Comme leur avait annoncé Alicia, leur demande de connexion internet fut refusée. Ils décidèrent donc de se dispatcher les actions que chacun connaissait bien pour se lancer dans le développement.

C'est à Jérémy qu'incomba le travail sur les phonèmes de la langue française et la distinction entre les mots et les syllabes. Phonétiquement certaines syllabes sont aussi des mots comme « paille » l'est dans « paillasson », ce que l'IA ne devait pas confondre avec « paille à son ».

François quant à lui commença à rendre le programme interactif. Celui-ci resta très simple dans cette première phase, mais grâce aux premières données de Jérémy, il commença à traduire des sons en phrases et à en extraire des mots-clés. Il fallait travailler maintenant sur cette question : que faire de ses mots-clés ?

Ensemble, ils décidèrent de suivre la progression de leurs aînés en faisant revivre, pour la première semaine, Eliza, une IA psychanalyste des années 60.

S'ils arrivaient à faire au moins aussi bien, ce serait une bonne base de travail.

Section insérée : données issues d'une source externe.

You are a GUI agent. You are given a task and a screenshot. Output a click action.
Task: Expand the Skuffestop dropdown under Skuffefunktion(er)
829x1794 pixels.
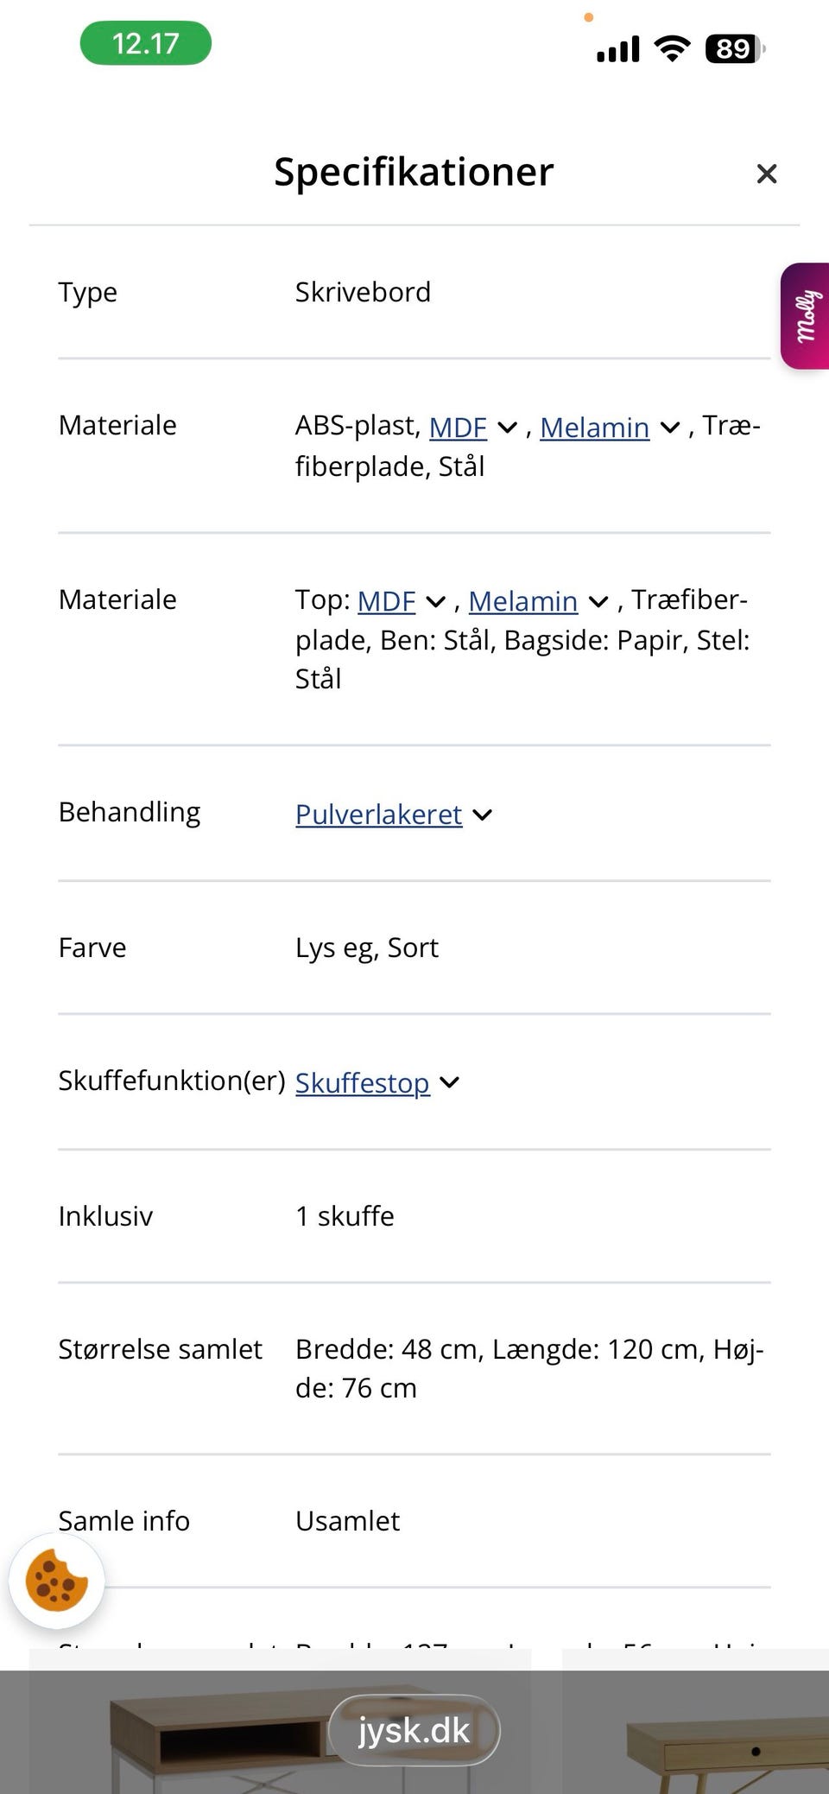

Bien que l'équipe n'ait pas obtenu les autorisations pour se connecter avec l'extérieur, Paolo avait commencé à travailler sur l'aspect sécurité du code. Travaillant sur les échanges vocaux entre L'Intelligence Artificielle Milleniale, LIAM, et un opérateur humain, il avait également étudié la possibilité de le doter d'une voix.

Cette première semaine, sur le modèle d'Eliza, le programme ne répondait que par l'entremise de conditions du type : SI l'opérateur utilise un mot présent dans la base de données, ALORS utilise ce mot dans une phrase interrogative, SINON réponds par une phrase standard de la dite base de données.

Définition de la base de données {

mot-clé [espoir, parents, souffrance, rêve]

réponse [Que vouliez-vous dire par, Parlez-moi de, Pourquoi dites-vous]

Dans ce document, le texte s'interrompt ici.